By STEVE BRAWNER
Unless the state Supreme Court rules differently, Arkansans won’t be voting on a proposed medical marijuana amendment this year.
That’s the latest after Secretary of State John Thurston Monday informed Arkansans for Patient Access that it had not collected enough signatures to qualify for consideration.
Thurston had disqualified most of the signatures the group had submitted during the “cure period” allowed under the Constitution. Citizen-led ballot groups get an extra 30 days if they come within 25% of the required signatures during the initial collection period.
Signatures can be disqualified for a variety of reasons. Thurston earlier had said he would be rejecting signatures collected by paid canvassers if their background checks had been certified by the manager of their canvassing company. Under the law, a proposal’s sponsor must certify the background checks. He originally had allowed managers to sign the documents on a sponsor’s behalf but reversed course after Attorney General Tim Griffin said only the sponsor can do so.
An Arkansans for Patient Access spokesperson told the Arkansas Democrat-Gazette that it will file a lawsuit to revive the effort.
The question about who exactly can certify the canvassers is already before the Supreme Court. The same issue occurred regarding a proposed constitutional amendment that would revoke the future Pope County casino’s license. A favorable ruling for that effort might breathe life into the medical marijuana one. Based on past history, I would bet against both, no pun intended.
One amendment definitely has qualified for the ballot. It would make state lottery scholarships available for students attending public and private vocational or technical schools and institutes. It was referred to voters by the Legislature, so it did not have to go through the signature collection process.
Arkansas is one of 16 states that allow citizen groups to propose constitutional amendments that go directly to the ballot. It is obvious the process isn’t working as well as it could. Early voting begins in less than three weeks on Oct. 21, and Arkansans still do not know if the casino and marijuana proposals will be in question. They will be on the ballot regardless, but if they don’t qualify, their votes won’t be counted.

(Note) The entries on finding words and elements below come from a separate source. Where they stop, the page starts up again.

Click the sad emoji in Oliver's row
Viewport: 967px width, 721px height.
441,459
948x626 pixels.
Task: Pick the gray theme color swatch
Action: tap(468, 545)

At this stage of the election season, one of two things should be occurring.
The first is that voters should be educating themselves on the proposals’ pros and cons. Supporters and opponents should be spending money on ads and polls, not lawyers. Journalists should be disseminating overlooked details – for example, that the marijuana proposal includes a trigger mechanism letting adults possess an ounce of cannabis recreationally if the federal government no longer lists marijuana as a controlled substance, or if Congress makes possession no longer a federal crime.
Or second, the proposals should be memories and out of the headlines, and voters should be focusing on clean ballots where all the votes will be counted in every race.

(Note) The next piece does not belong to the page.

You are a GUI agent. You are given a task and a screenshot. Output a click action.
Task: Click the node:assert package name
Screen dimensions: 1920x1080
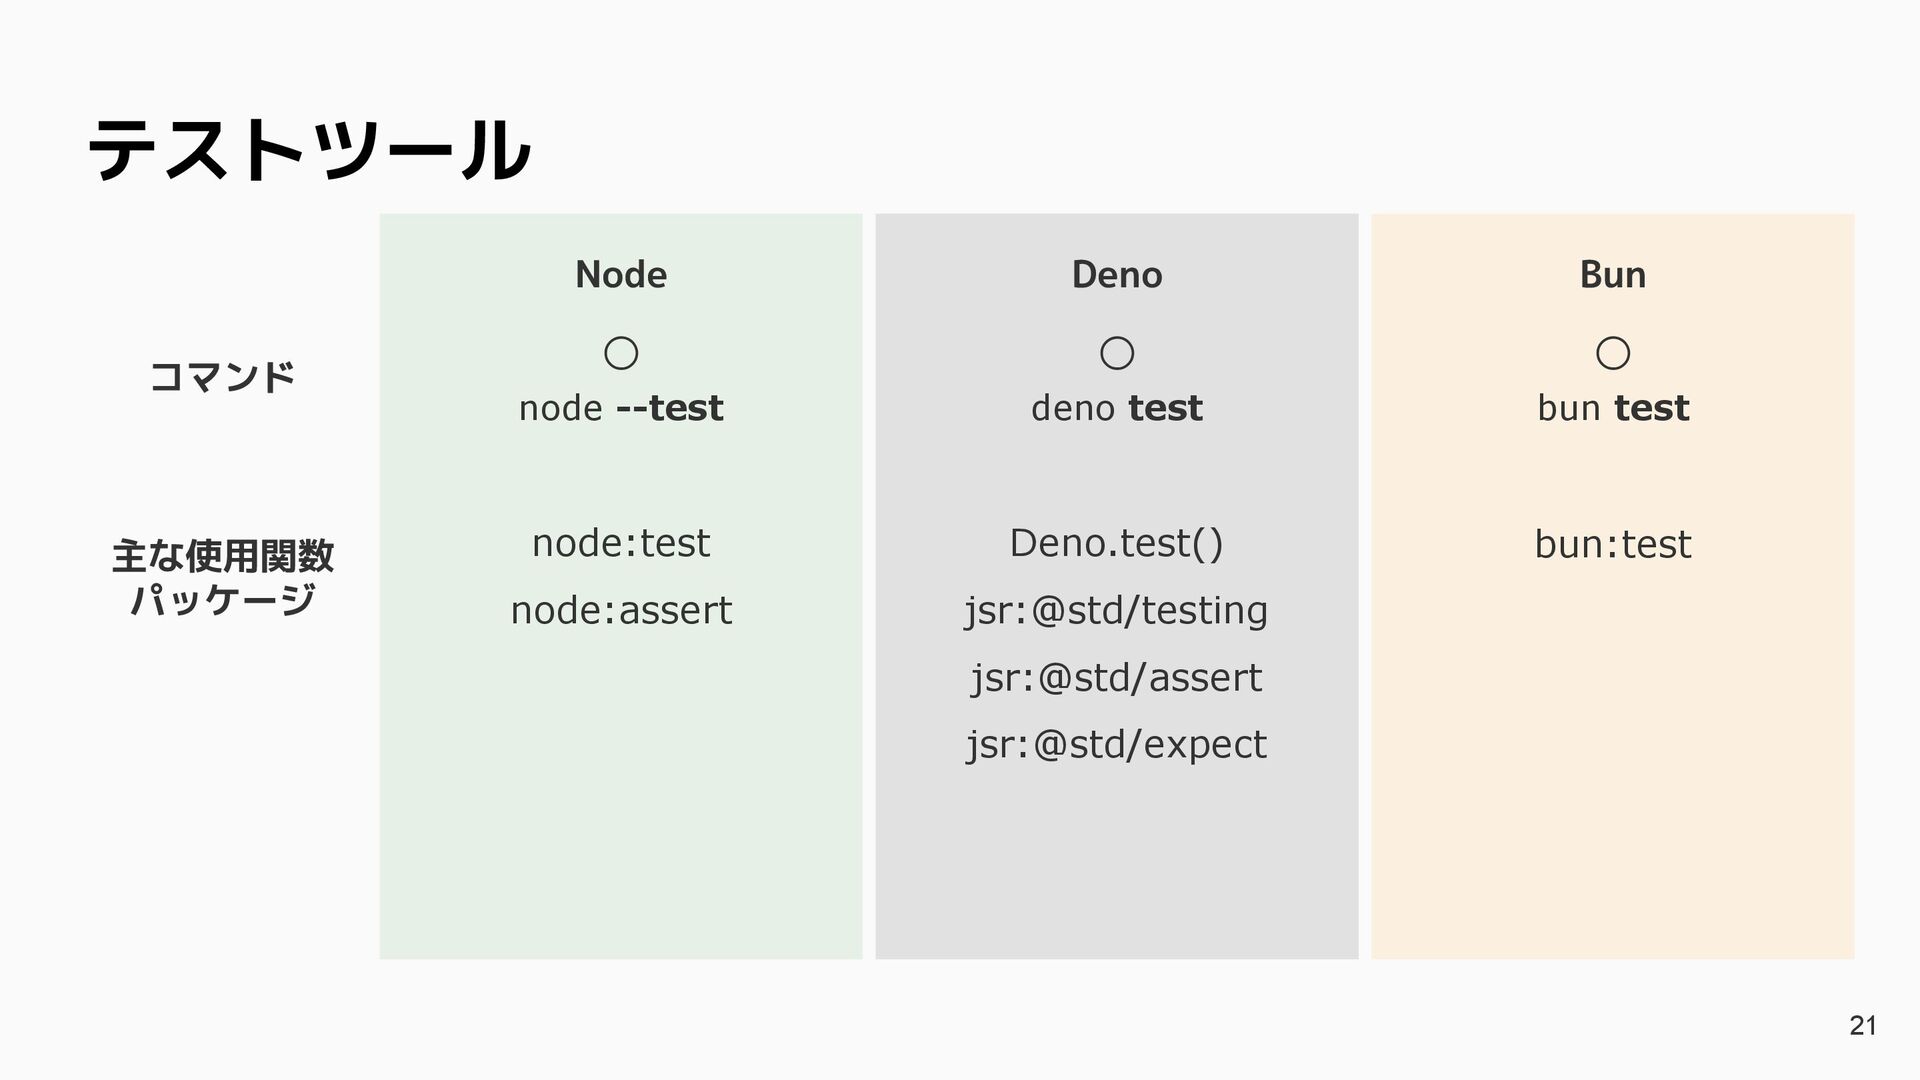621,610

Amending the Arkansas Constitution should be hard, but it’s too hard in the wrong ways and not hard enough where it should be harder. A proposed constitutional amendment should fail because it lacks broad support or because it conflicts with the U.S. Constitution, not because of signature questions that require a Supreme Court ruling. We probably should increase the number of signatures required for consideration and/or the percentage of votes required for voter approval (it’s just 50% plus one now), but reduce all the technicalities.
There’s one other way to make it hard to amend the Constitution: Voters themselves should set the bar high. In addition to asking ourselves,“Do I agree with this?” we also should ask, “Should this be in the Constitution or just be a law?”
A Constitution should provide a broad framework describing the government’s structure and the people’s rights. It should be the law of the land.
Casino licenses shouldn’t be in the Constitution, as they are now. Neither should the Constitution describe which plants we can smoke. Those are matters for changeable law that can be passed or amended by the Legislature or through an initiated act, which is a law passed by voters.
For now, I guess we’ll all just have to keep our eyes on the Supreme Court. The wheels of justice turn slowly.
This election, however, is coming quickly. Again, voting starts in less than three weeks.